:: TEXTE ::

Les capteurs multi-paramètres ouvrent la voie d’une détection précoce des troubles respiratoires des veaux à l’engraissement, cause de retards de croissance et d’emploi d’antibiotiques.
L’enjeu d’une détection précoce des troubles respiratoires des veaux est de taille, comme l’expliquait Elise Vanbergue, chef de projet santé animale à l’Idele, lors d’une conférence donnée sur ce thème au cours du Sommet de l’élevage. « Tant chez les naisseurs que les engraisseurs, les maladies respiratoires concernent un pourcentage important d’animaux (plus de 25% chez 15% des naisseurs par exemple), et leur incidence économique est élevée. Elle est évaluée à 125 € par veau malade pour les naisseurs, et plusieurs milliers d’euros par an chez les engraisseurs spécialisés (de l’ordre de 4 000 € pour un élevage de 150 places avec une incidence de 30%). » De plus, les troubles respiratoires constituent le principal motif d’utilisation d’antibiotiques dans la filière viande, notamment via l’antibioprévention réalisée dans les centres de tri qui font l’interface entre éleveurs naisseurs et engraisseurs… pratique largement remise en cause pour des raisons sociétales et de santé publique.

:::
:: ENTRÉES EXTRAITES ::

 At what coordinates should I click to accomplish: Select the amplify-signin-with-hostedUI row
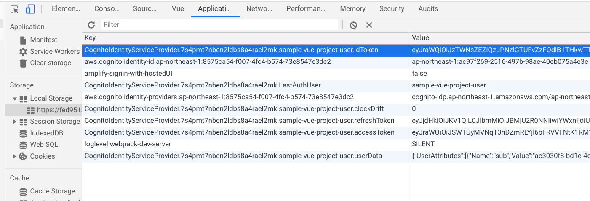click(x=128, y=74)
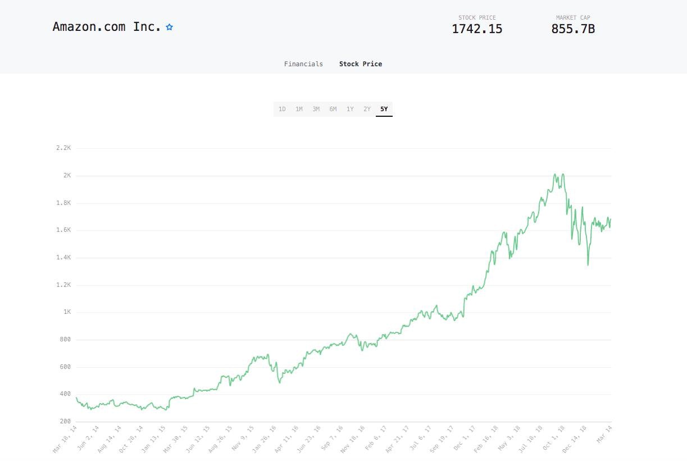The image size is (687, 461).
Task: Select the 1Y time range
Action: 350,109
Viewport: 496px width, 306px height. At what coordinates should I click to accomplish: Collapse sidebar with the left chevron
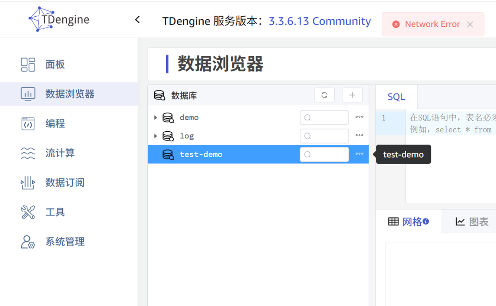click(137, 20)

:::

CONSIGNES DE L'EXERCICE:
1/ Reproduisez à l'identique le passage du texte sur les troubles respiratoires des veaux, en commençant par « Les capteurs multi-paramètres » et en poursuivant jusqu'à « et d’emploi d’antibiotiques. ».
2/ D'après le texte sur les troubles respiratoires des veaux, à quel montant est évaluée l'incidence économique par veau malade chez les naisseurs ?
Les enregistrements n'interviennent en rien dans ce travail.

RÉSULTATS PAR TÂCHE:
1/
Les capteurs multi-paramètres ouvrent la voie d’une détection précoce des troubles respiratoires des veaux à l’engraissement, cause de retards de croissance et d’emploi d’antibiotiques.

2/ 125 € par veau malade.